§ **EXCERPT PROVIDED**:
☆ ☆ ☆ ☆

WTFWJCVDD – Edition Seventeen

High Stakes Poke(her)

This was a story sent to us by one of our readers. Again, we at WTFWJCVDD appreciate our subscribers input. We cannot be certain that this is true or not embellished, but it’s still a great story. Read with pleasure…

This story is totally unfabricated, and happened to me a while back during winter break of my Jr. year of college. Let’s just say I was a bit more arrogant and bold back then and it definitely had its affect. I’m still carrying around a balloon to this day:

I’m driving down the street pretty fast because I’m trying to get home to take a whiz like nobody’s biz. With my luck, I see police sirens in my rear view mirror. I think to myself great, just great. I pull over and a police officer comes up to my window. As I roll it down I notice it’s a female cop, Officer Valentino, and I smile …

A while back some friends and I were playing poker. We decided to play for something more interesting than just money. A couple of my friend’s moms are MILFs and we all agreed that the winner that evening would have the right to nail one of the other guys’ mom if the opportunity arose. This is a big deal considering we all know how harsh it would be to have a friend mack your mom, just ask Stiffler.

I usually play poorly and get bluffed by my friends until I’m left with no chips, but this night I was channeling Doyle Brunson and I couldn’t be stopped. I have always wanted to get on my friend Josh’s mom and while I never had the chance to, getting his approval – willingly or otherwise – certainly got me a step closer. Somehow that night I pulled off the win and Josh gave me a look like “you’ve got to be kidding me” because he knew his mom now had a bulls eye on her ass. Oh by the way his last name is Valentino, and his mom is a cop.

Back to smiling at Officer Valentino …

She told me I had been going 17 mph over the speed limit and anything over 10 mph she was required to give a ticket. I told her how I was good friends with her son Josh, but she didn’t remember me. I decided I was a decent looking cat and since girls get away with murder using their looks, I’d try to use my gifts to get out of this one too. I asked her if there was any way around this inconvenient guideline and she paused, looked me up and down, smiled and said, “No.”

“Come on Ms. V, I don’t believe that,” I said snidely.

“I’m on duty, it’s Officer Valentino son.”

“I apologize, Officer Valentino,” as I shoot her a grin. “Certainly there are exceptions to the rule.”

“You want special treatment, huh? Are you wasted kid? How about you get out of the car and spread ‘em.” That was easy. I knew she come around. As I got out of the car, she gently turned me around and pressed me up against the doorway and began frisking me.

“I think what you’re looking for is a little lower,” I suggested. She ignored my comment. I liked this domination nonsense. Girls usually do whatever I asked so it was fun to earn it and judging by her demeanor, it was working.

☆ ☆ ☆ ☆

§ **DATA SHOWN**:
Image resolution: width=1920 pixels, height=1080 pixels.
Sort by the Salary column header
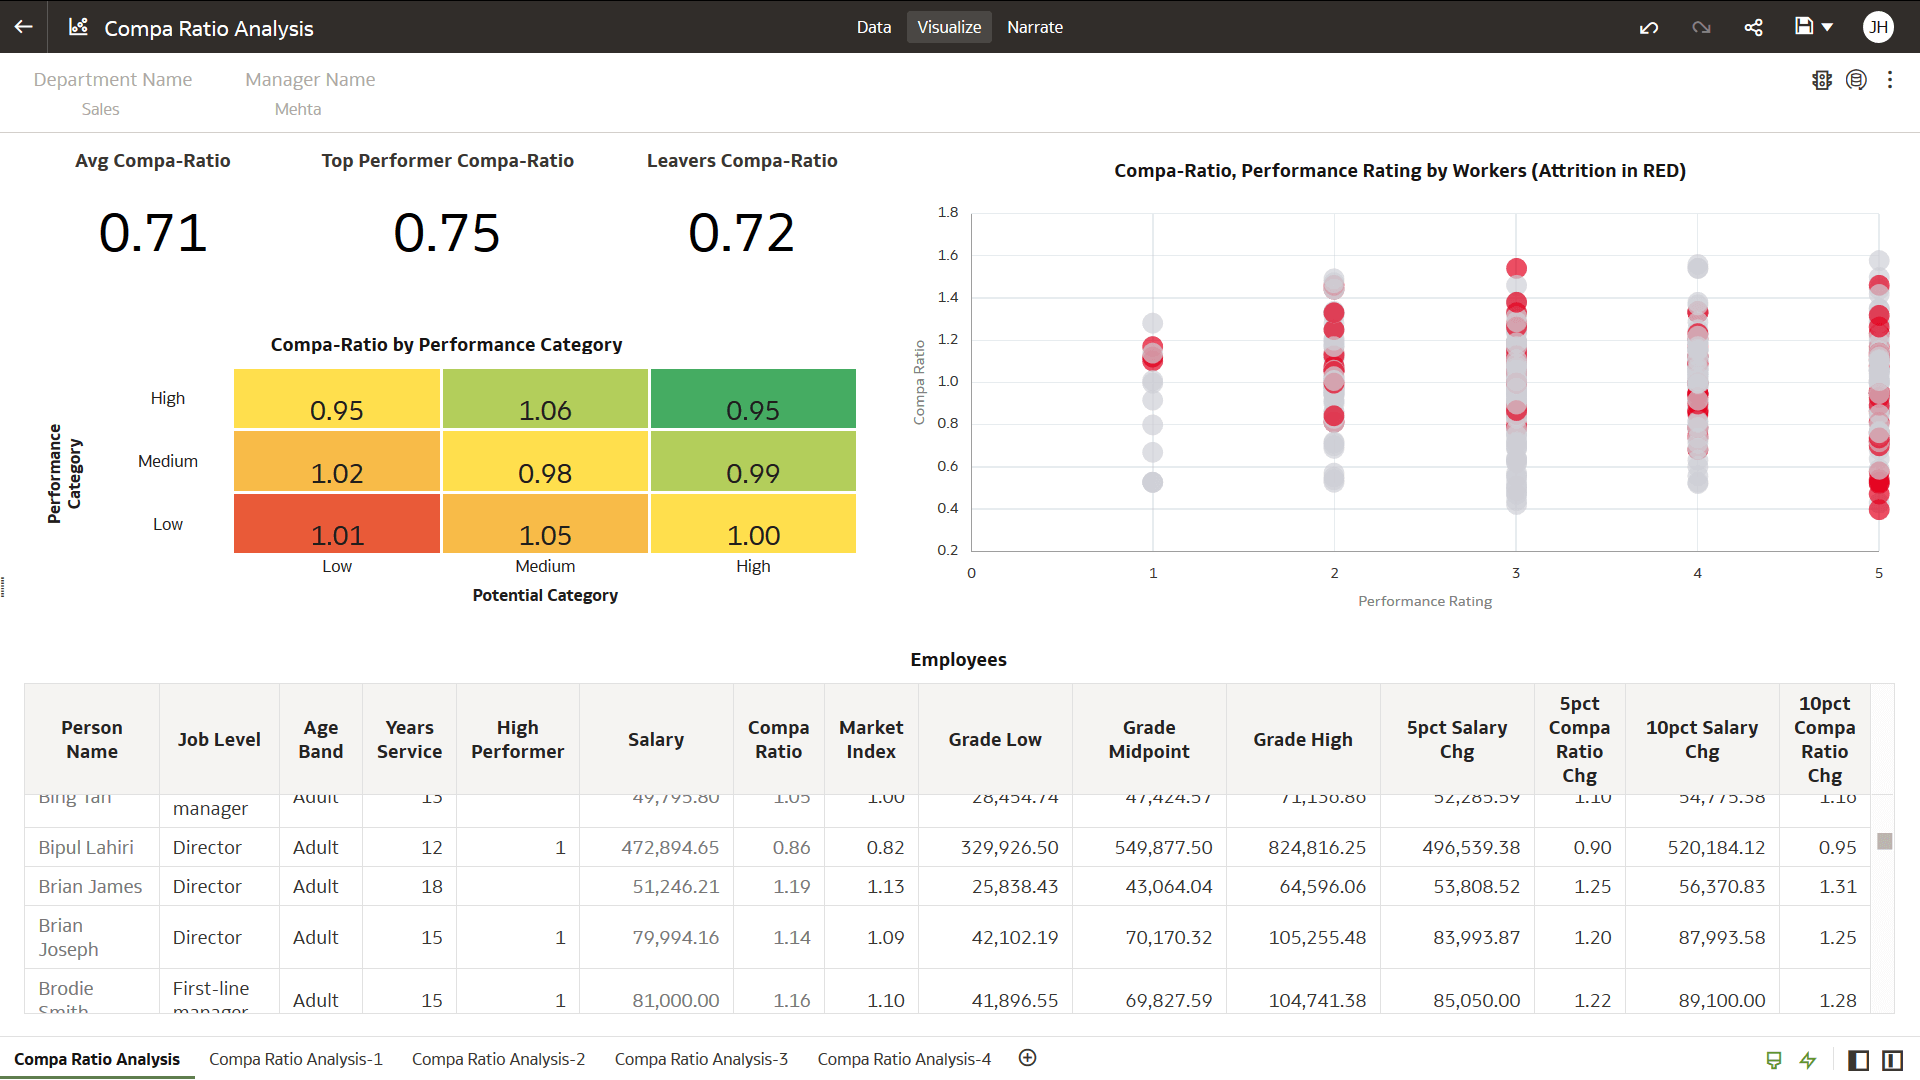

☆ ☆ ☆ ☆

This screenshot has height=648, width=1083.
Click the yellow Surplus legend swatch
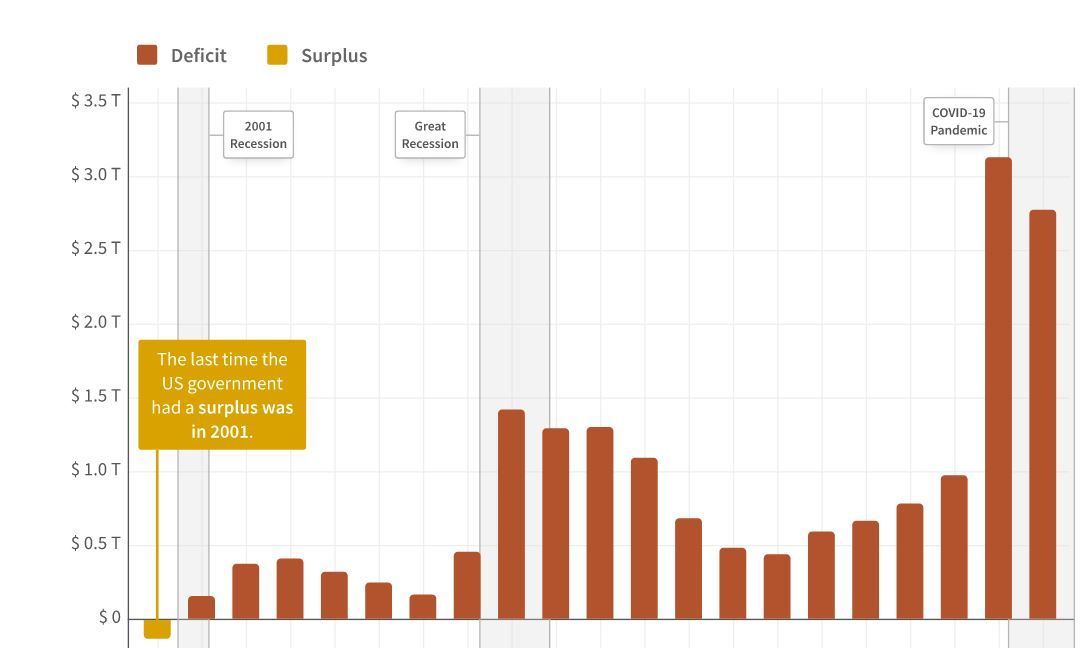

☆ ☆ ☆ ☆

§ **WHAT TO WORK ON**:
**a.** According to the story, why did Officer Valentino say she had to give the narrator a ticket?
**b.** Reproduce the passage of the story word for word, starting with "She told me" and going on through "I said snidely.".
The items aren't needed for this work.

§ **SOLUTIONS TO THE PROBLEMS**:
**a.** She said he had been going 17 mph over the speed limit. She was required to give a ticket for anything over 10 mph.

**b.**
She told me I had been going 17 mph over the speed limit and anything over 10 mph she was required to give a ticket. I told her how I was good friends with her son Josh, but she didn’t remember me. I decided I was a decent looking cat and since girls get away with murder using their looks, I’d try to use my gifts to get out of this one too. I asked her if there was any way around this inconvenient guideline and she paused, looked me up and down, smiled and said, “No.”

“Come on Ms. V, I don’t believe that,” I said snidely.